More about Teachers as Inquirers

Inspired by Simone Reilly’s recent post on this blog about teachers as inquirers and Edna Sackson’s encouragement, I decided to share a bit about how teachers at the elementary division of Lincoln Community School, Accra, are being inquirers this year.

At the beginning of the school year, our newly formed Learning Council conducted a survey to find out in which top three areas teachers were interested regarding professional growth goals for the current academic year. While teachers mentioned a wide variety of areas of interest (e.g. technology, concepts, differentiated math instruction), a strong interest to learn more about inquiry-based teaching and learning stuck out. Our Learning Council came up with the fantastic idea, to combine the learning about inquiry with individual growth goals in other areas.

Every elementary teacher will go through an inquiry process (following the stages of Kath Murdoch’s Inquiry Cycle), while pursuing his/her professional goal for the year.  For this purpose, we have been divided into inquiry groups, depending on our interests, i.e. technology inquiry group, concepts inquiry group, and language arts inquiry group. Each group is facilitated by one of our colleagues from the Learning Council. While we each pursue a specific topic, we come together as a leaning community regularly to share and support each other in our inquiries.

This is how our inquiry is set up:

Central idea:

“Inquiry is a pedagogical approach used across the curriculum.”

Concepts:

Form – What is inquiry in this context (i.e. the selected area of interest such as technology, concepts, language arts)?

Function – How does inquiry work in this context?

Summative Task:

“As you go through this inquiry process stop to reflect on each stage. Document in the evidence column what you did at each stage and your understandings. You may also like to attach any other form of evidence for the different stages, e.g. photos, action plans, research etc.”

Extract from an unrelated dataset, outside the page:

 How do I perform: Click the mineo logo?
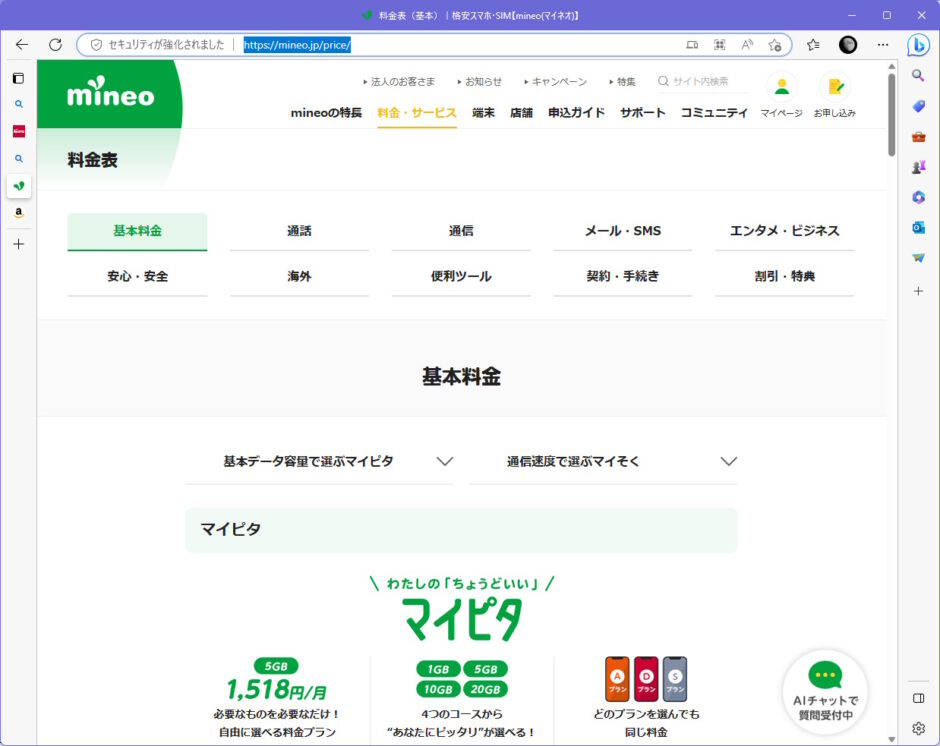pyautogui.click(x=110, y=95)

For the Tuning In stage, we were provided with the following guiding questions:

What do I know?

How does this connect to me in my teaching practice?

What do I want to know?

We first met as a faculty and brainstormed and discussed our definitions of and beliefs about inquiry. Then we reflected on the teacher’s/student’s role during this stage. Next, our facilitators provided provocations for each area of interest. For example, Sarah Pickles, the facilitator for the group conducting an inquiry into the use of technology, set up various stations in our IT lab for teachers to explore some tech tools (e.g. iPad, flip cam, Web 2.0 tools such as Voicethread and Wikispaces). Then we met as a group and shared what specific topic we were planning to inquire about. I have joined the technology inquiry group since I want to learn more about the use of iPads in education, and in particular regarding their potential in supporting and motivating struggling and reluctant readers.

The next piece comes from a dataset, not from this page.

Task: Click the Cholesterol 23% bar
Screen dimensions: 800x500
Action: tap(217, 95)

Setting up professional development in this way, is in my opinion a fantastic idea. What better way to learn more about inquiry-based learning than actually doing it! If there is interest, I would be happy to share more about this experience as we continue our inquiry throughout the year.

About tgaletti

Primary School Teacher Librarian in the PYP in Hong Kong. I am passionate about reading, inquiry and technology.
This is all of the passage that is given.